Background Chronic active MS lesions with paramagnetic rim can be identified by high-pass filtered (HPF) phase imaging or quantitative susceptibility mapping (QSM). Purpose The objective was to compare the ability of HPF and QSM to identify MS lesions with greater myelin damage and to distinguish MS patients with increased clinical disability. Material and Methods Eighty-six patients were scanned with gradient echo sequence for lesion rim detection and FAST-T2 sequence for myelin water fraction (MWF) mapping. Chronic lesions were classified based on the presence/absence of rim on HPF and QSM images (HPF rim+/QSM rim+, HPF rim+/QSM rim-, HPF rim-/QSM rim+, HPF rim-/QSM rim-).
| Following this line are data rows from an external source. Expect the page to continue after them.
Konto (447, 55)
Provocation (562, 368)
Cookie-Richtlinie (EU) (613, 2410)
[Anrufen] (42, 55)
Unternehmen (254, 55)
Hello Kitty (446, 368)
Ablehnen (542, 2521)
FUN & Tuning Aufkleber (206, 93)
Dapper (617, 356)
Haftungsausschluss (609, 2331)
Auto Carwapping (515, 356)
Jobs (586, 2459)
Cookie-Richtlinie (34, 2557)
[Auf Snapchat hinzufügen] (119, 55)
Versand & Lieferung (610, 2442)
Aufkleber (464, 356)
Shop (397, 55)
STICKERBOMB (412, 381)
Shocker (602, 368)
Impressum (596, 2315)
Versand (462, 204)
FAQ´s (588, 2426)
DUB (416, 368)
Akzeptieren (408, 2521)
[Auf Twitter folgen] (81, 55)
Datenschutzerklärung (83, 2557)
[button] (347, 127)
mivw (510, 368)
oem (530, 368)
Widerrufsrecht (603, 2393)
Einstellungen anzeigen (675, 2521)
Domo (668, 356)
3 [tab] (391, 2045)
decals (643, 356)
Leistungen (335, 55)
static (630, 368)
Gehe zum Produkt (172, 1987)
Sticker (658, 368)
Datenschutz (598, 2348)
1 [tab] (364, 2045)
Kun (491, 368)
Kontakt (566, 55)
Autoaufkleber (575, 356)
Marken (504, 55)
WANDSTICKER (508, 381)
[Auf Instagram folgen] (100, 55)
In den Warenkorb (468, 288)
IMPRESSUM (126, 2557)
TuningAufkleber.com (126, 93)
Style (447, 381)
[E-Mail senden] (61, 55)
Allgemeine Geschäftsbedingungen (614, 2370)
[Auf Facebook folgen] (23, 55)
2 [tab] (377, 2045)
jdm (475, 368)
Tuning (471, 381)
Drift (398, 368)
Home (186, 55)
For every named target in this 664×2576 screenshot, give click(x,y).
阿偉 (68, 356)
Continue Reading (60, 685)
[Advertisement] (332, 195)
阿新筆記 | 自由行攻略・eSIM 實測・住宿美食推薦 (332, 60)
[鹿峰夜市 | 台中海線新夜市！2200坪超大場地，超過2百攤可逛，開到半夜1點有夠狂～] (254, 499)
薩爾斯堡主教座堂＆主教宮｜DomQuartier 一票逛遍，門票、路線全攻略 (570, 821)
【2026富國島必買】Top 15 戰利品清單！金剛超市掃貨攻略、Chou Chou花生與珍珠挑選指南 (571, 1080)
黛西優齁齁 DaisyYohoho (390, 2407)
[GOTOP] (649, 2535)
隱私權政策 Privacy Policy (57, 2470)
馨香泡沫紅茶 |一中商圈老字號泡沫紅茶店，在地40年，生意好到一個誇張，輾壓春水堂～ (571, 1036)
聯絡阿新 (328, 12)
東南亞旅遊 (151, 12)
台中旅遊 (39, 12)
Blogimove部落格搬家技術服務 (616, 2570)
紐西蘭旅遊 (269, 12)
A lesion-level linear mixed-effects model with MWF as outcome was used to compare myelin damage among the lesion groups. A multivariate patient-level linear regression model was fit to establish the association between Expanded Disease Status Scale (EDSS) and the number of rim lesions (zero vs. one or more). Results Of 2229 lesions, 96 (8.8%) were HPF rim+/QSM rim+, 211 (9.5%) were HPF rim+/QSM rim-, and the remainder had no rim. Adjusting for other factors, HPF rim+/QSM rim+ lesions had on average significantly lower MWF than both HPF rim+/QSM rim- (p<0.001) and HPF rim-/QSM rim- (p<0.001) lesions, while the MWF difference between HPF rim+/QSM rim- and HPF rim-/QSM rim- lesions was not statistically significant (p=0.309). Having at least one QSM rim+ lesion was associated with an increase in EDSS compared to having no QSM rim+ lesions, holding all other factors constant (p=0.026). The relationship between having one or more HPF rim+ lesions vs. having no HPF rim+ lesions and EDSS was not statistically significant. Conclusion QSM identifies chronic MS lesions with paramagnetic rim that on average have greater myelin damage. QSM may be a valuable tool for studying the impact of rim lesions on clinical disability in MS.